Bachan Athwal, 70, was ordered to spend a minimum of 20 years in jail for the murder of her daughter-in-law Surjit Athwal, while her son Sukhdave, 43, will spend a minimum of 27 years behind bars.
The court heard that Surjit disappeared "off the surface of the earth" after going to a family wedding with her mother-in-law in India in December 1998. Her body was never found but Bachan boasted to her family that she had arranged for her brother to strangle her and throw the corpse into a river.
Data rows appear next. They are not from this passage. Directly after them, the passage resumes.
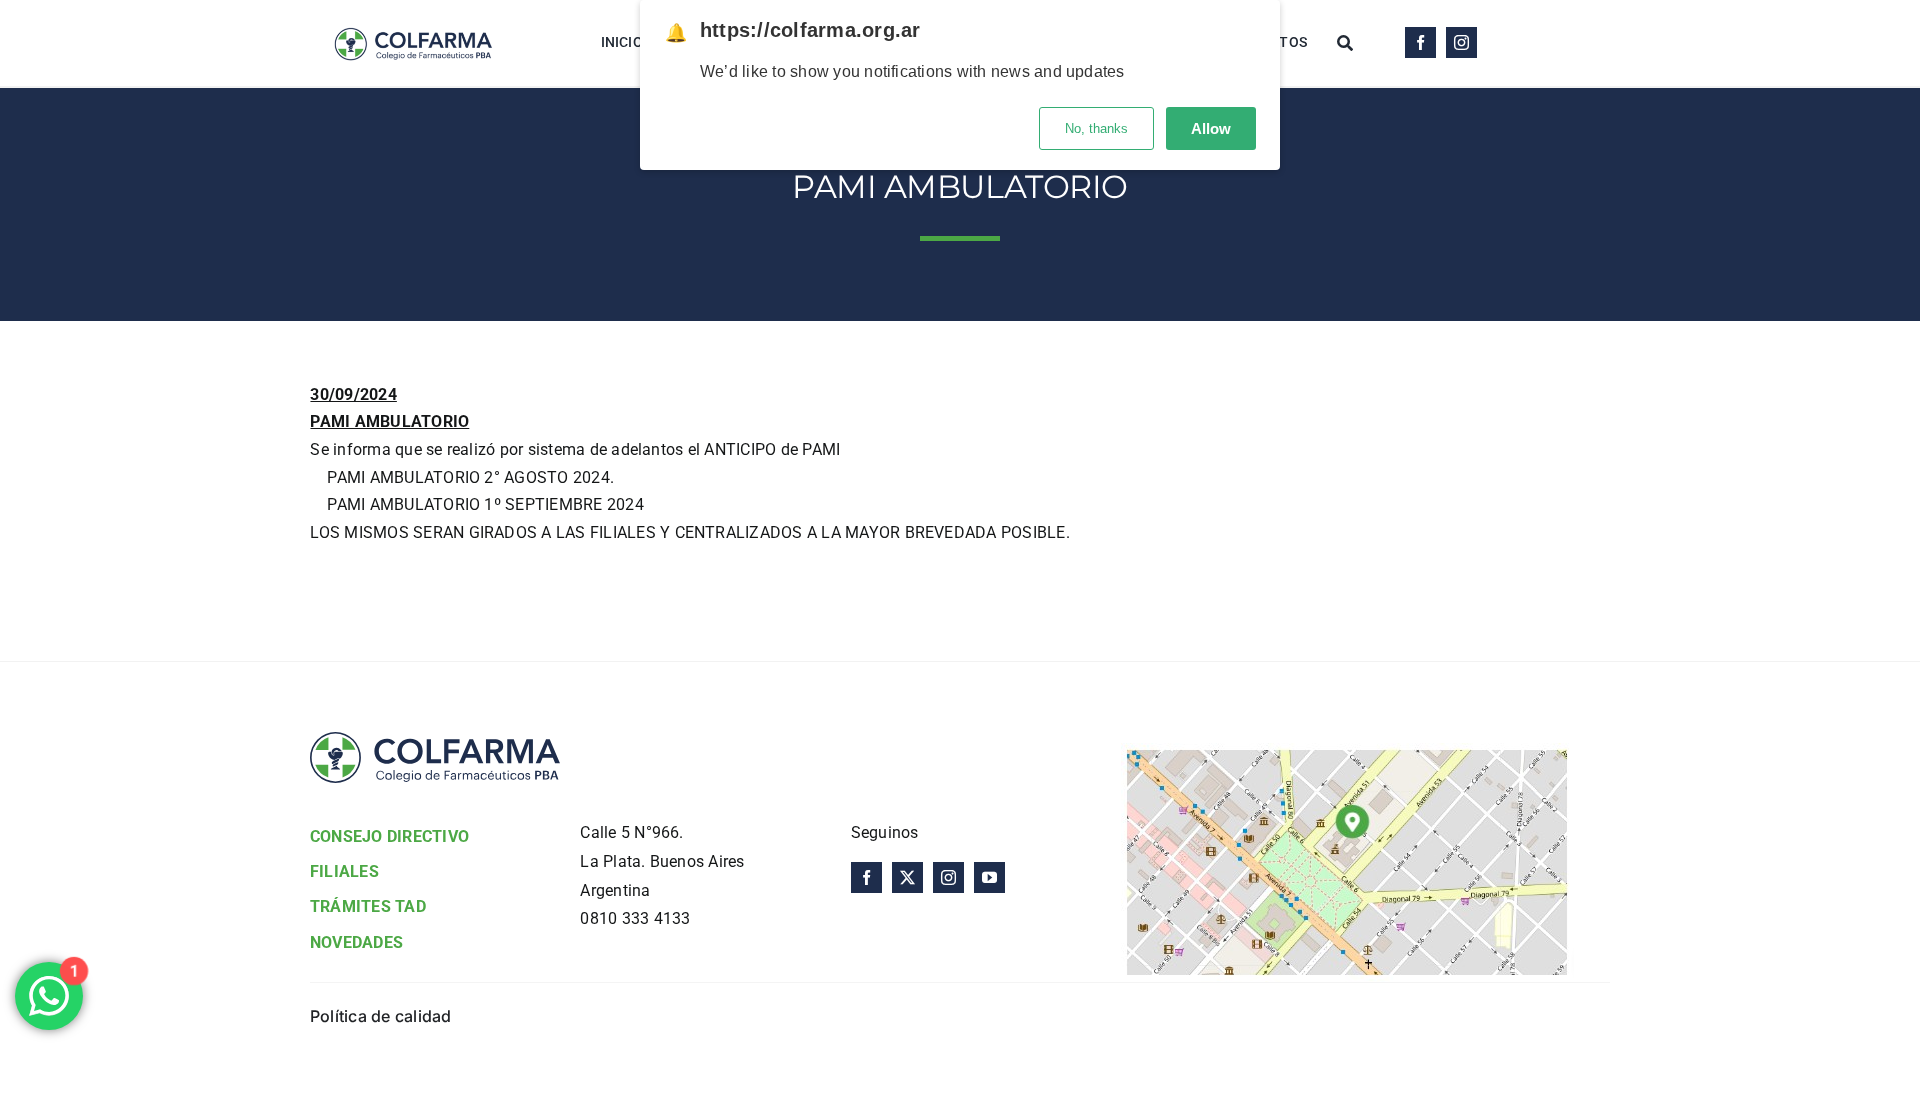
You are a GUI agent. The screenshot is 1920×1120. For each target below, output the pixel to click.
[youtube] (989, 877)
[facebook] (1420, 42)
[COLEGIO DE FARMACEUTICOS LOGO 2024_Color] (412, 17)
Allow (1211, 128)
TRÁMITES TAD (368, 906)
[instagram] (1461, 42)
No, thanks (1096, 128)
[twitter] (907, 877)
Bachan, a mother of six and grandmother of 16, ordered Surjit's death at a family meeting after discovering that her daughter-in-law, a customs officer at Heathrow airport, had been having an affair and wanted a divorce. It was years before frightened relatives approached police and gave them the evidence they needed to charge Bachan and Sukhdave, Surjit's husband. The pair, both of Willow Tree Lane, Hayes, west London, were found guilty in July of the murder of Surjit, who today would have been 36.

The judge, Giles Forrester, said: "The pair of you decided that the so-called honour of your family members was worth more than the life of this young woman. "You, Bachan, were head of that family. I have no doubt you exercised a controlling influence over other family members."

Surjit's brother, Jagdeesh Singh, praised the efforts of the police but said there had been "failings" in the UK and India, and called for a public inquiry into the killing of his sister and that of Banaz Mahmod, a Kurdish woman murdered by her father and uncle. "The name Surjit means to rewaken and re-enliven," he said. "May your name, my sister, continue to burn brightly for all those silent victims and protect future victims from the same."